Le Séphar Ho´iṭṭim semble être la seule voix dissonante sur cette question et de façon surprenante, aucun commentateur venu après lui n’a adopté sa position. En outre, sa position n’est jamais citée et n’est jamais contestée ou commentée. La question qui se pose est donc : le Séphar Ho´iṭṭim est-il une source fiable ? Oui ! Ribbénou Yahoudhoh ban Barzillaˋy de Barcelone ז״ל, surnommé le Séphar Ho´iṭṭim, s’est fait connaître à la fin du 11ème siècle et début du 12ème. Il a rédigé de nombreux ouvrages, dont la plupart ont été perdus en raison de leur grande longueur. Ses écrits halakhiques sont principalement basés sur les Ṭashouvôth des Gaˋônim, les Halokhôth de Ribbénou Shamouˋél Hannoghidh ז״ל, et les décisions et Ṭashouvôth du Ri’’ph ז״ל. Les Riˋshônim venus après lui firent beaucoup usage de ses ouvrages. Fut-il véritablement le seul à s’être opposé à la pratique d’ajouter des Piyoutim dans la Barokhoh de « Yôṣér ˋôr » à Shabboth ? Absolument pas ! Voici notamment ce que rapporte le Liqqouté Mahari’’kh :[2]

 

 

Traduction :

 

Et vois dans le saint Zôhar, [Poroshath] Ṭaroumoh et dans Wayyaqhél, et tu verras qu’il n’y est pas mentionné qu’on ajoute quoique ce soit à la Barokhoh de « Yôṣér » à Shabboth, excepté « ˋél ˋodhôn », mais « Hoˋél Happôthéaḥ » et « Loˋél ˋashar Shovath » n’y sont pas mentionnés. Dans le Rambo’’m, même « ˋél ˋodhôn » n’est pas mentionné comme étant ajouté dans la Barokhoh de « Yôṣér ˋôr ». Mais on retrouve tous ces paragraphes mentionnés dans le Siddour du Rov ´amrom, dans le Maḥzôr Witri, dans le ˋabboudrohom et le Kôl Bô.

 

Nous pouvons voir de cette source que même dans le Zôhar, excepté le Piyout du « ˋél ˋodhôn », tous les autres Piyoutim présents dans la Barokhoh de « Yôṣér ˋôr » du Shabboth ne s’y trouvent pas. La source mentionne également le Rambo’’m ז״ל. Non seulement ce dernier ne fait mention d’aucun Piyout à insérer dans la Barokhoh de « Yôṣér ˋôr » dans son Mishnéh Ṭôroh, mais en outre, dans l’une de ses Ṭashouvôth il déclare explicitement qu’il est interdit de le faire.

 

Mais ce qui surprendra davantage l’orthodoxie juive est que cette pratique consistant à insérer des Piyoutim dans la Barokhoh de « Yôṣér ˋôr » fut combattue par nul autre que Ribbi Yôséph Qaˋז״ל ! Voici ce qu’il tranche dans son Shoulḥon ´oroukh :[3]

 

Il y a des localités qui font des interruptions dans les Barokhôth de la Qiryath Shama´ pour dire des Piyoutim. Mais il est correct de s'abstenir de les dire, parce qu'ils constituent une interruption.

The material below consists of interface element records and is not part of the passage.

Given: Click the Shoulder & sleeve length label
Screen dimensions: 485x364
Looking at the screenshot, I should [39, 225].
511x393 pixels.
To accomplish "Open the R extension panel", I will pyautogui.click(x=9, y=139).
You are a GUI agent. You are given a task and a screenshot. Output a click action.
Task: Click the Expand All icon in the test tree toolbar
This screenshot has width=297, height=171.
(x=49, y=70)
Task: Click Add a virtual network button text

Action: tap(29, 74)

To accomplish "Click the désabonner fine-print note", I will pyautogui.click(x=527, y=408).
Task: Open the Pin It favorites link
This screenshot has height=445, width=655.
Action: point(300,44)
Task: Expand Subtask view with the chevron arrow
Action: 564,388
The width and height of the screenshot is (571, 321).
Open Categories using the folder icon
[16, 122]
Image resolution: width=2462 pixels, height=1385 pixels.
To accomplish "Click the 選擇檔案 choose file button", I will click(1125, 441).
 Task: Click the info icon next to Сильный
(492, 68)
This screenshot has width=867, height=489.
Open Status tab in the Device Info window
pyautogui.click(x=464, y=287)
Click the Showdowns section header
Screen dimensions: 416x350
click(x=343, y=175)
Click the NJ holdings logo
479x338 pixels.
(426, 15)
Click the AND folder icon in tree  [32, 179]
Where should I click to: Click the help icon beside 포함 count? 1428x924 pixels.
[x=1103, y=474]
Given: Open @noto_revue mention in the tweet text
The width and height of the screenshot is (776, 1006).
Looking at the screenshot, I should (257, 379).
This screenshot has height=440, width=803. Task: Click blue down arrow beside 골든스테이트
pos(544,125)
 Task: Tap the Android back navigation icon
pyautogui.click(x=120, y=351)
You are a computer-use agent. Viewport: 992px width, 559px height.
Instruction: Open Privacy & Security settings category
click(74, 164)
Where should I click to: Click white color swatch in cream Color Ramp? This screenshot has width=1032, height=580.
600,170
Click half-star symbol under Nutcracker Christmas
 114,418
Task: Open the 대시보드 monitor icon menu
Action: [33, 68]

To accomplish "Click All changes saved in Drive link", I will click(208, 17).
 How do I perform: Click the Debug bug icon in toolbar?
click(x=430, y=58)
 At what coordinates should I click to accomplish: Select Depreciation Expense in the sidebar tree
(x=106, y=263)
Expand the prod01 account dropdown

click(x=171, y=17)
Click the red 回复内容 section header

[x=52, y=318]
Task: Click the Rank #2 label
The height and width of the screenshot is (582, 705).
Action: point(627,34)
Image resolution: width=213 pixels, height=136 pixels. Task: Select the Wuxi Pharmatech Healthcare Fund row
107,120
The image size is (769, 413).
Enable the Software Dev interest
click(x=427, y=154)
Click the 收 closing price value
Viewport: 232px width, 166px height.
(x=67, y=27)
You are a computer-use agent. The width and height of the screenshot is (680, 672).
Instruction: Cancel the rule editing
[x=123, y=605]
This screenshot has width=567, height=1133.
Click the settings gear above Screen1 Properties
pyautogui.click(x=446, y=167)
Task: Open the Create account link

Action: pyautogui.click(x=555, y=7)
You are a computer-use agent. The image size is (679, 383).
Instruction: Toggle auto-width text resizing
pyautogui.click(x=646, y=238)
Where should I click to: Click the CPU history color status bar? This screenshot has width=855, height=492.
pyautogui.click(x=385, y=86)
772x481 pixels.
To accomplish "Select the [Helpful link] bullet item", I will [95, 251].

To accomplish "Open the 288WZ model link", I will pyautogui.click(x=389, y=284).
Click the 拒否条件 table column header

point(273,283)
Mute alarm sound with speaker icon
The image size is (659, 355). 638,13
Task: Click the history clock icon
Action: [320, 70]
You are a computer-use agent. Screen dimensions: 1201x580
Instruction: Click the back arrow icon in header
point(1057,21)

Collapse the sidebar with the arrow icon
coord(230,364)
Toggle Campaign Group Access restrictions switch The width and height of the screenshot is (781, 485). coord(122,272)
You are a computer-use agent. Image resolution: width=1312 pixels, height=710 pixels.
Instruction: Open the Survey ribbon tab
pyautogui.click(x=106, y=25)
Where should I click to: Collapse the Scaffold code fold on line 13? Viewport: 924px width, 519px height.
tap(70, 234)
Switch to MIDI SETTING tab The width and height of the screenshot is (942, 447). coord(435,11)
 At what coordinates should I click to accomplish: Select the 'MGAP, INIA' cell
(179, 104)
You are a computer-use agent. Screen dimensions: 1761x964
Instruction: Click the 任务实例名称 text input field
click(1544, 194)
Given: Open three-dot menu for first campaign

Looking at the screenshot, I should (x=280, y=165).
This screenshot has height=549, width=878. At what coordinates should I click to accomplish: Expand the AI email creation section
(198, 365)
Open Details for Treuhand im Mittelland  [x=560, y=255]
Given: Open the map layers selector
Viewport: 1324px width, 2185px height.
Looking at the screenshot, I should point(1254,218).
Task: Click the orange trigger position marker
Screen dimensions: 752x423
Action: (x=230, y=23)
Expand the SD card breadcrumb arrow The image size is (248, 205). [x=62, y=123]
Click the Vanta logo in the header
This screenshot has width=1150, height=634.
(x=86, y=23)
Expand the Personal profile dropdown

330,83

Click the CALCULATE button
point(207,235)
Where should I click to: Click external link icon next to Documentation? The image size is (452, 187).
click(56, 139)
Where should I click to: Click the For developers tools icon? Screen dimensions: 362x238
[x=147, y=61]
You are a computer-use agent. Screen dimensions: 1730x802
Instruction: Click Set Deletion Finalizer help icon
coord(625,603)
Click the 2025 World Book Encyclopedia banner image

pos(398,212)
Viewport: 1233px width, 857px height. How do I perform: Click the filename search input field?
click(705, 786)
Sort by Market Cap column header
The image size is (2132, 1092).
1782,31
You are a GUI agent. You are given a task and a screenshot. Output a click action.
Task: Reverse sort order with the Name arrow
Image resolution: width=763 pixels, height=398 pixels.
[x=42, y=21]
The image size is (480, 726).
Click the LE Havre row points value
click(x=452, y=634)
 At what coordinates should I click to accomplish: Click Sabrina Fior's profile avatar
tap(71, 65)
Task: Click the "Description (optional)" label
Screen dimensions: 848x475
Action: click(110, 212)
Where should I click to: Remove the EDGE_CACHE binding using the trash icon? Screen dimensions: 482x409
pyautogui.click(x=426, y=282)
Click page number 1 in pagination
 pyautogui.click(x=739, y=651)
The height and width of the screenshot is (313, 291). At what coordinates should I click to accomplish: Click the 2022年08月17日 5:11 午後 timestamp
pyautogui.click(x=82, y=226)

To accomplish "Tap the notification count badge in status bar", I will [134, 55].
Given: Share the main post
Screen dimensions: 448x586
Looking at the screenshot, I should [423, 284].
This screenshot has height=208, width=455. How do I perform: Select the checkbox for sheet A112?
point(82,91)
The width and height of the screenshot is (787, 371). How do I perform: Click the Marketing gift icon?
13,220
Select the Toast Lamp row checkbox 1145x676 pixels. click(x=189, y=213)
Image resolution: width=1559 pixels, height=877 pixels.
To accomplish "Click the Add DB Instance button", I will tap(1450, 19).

יֵשׁ מְקוֹמוֹת שֶׁמַּפְסִיקִים בְּבִרְכוֹת קְרִיאַת שְׁמַע לוֹמַר פִּיּוּטִים, וְנָכוֹן לִמְנֹעַ מִלְּאָמְרָם, מִשּׁוּם דְּהָוֵי הֶפְסֵק

 

Cela est ironique, puisque l’orthodoxie juive prétend suivre le Shoulḥon ´oroukh ! Or, le Shoulḥon ´oroukh, ici, s’oppose à cette pratique, et déclare que ceux qui récitent ces Piyoutim dans les Barokhôth du Shama´ commettent des interruptions, car ces Piyoutim n’ont aucun lien avec les Barokhôth du Shama´ et qu’il est halakhiquement interdit d’interrompre une Barokhoh en y insérant des paroles n’ayant pas de lien avec le thème de la Barokhoh !

 

Tout cela répond aux autres questions posées : ces Piyoutim ne sont pas requis, et d’un point de vue halakhique il est problématique de les réciter en plein milieu des bénédictions du Shama´. Si on se trouve dans une synagogue où la communauté locale a la coutume d'entonner des Piyoutim en plein milieu des bénédictions du Shama´, comme c'est le cas dans la majorité des communautés d'aujourd'hui, on doit, d'après le Rambo’’m et Ribbi Yôséph Qa`rô, s'abstenir de chanter avec la communauté, car si on chante, on aurait fait une interruption en plein milieu d'une bénédiction, ce qui n'est évidemment pas permis. C’est un exemple supplémentaire d’une pratique populaire qui contrevient en réalité à la Halokhoh !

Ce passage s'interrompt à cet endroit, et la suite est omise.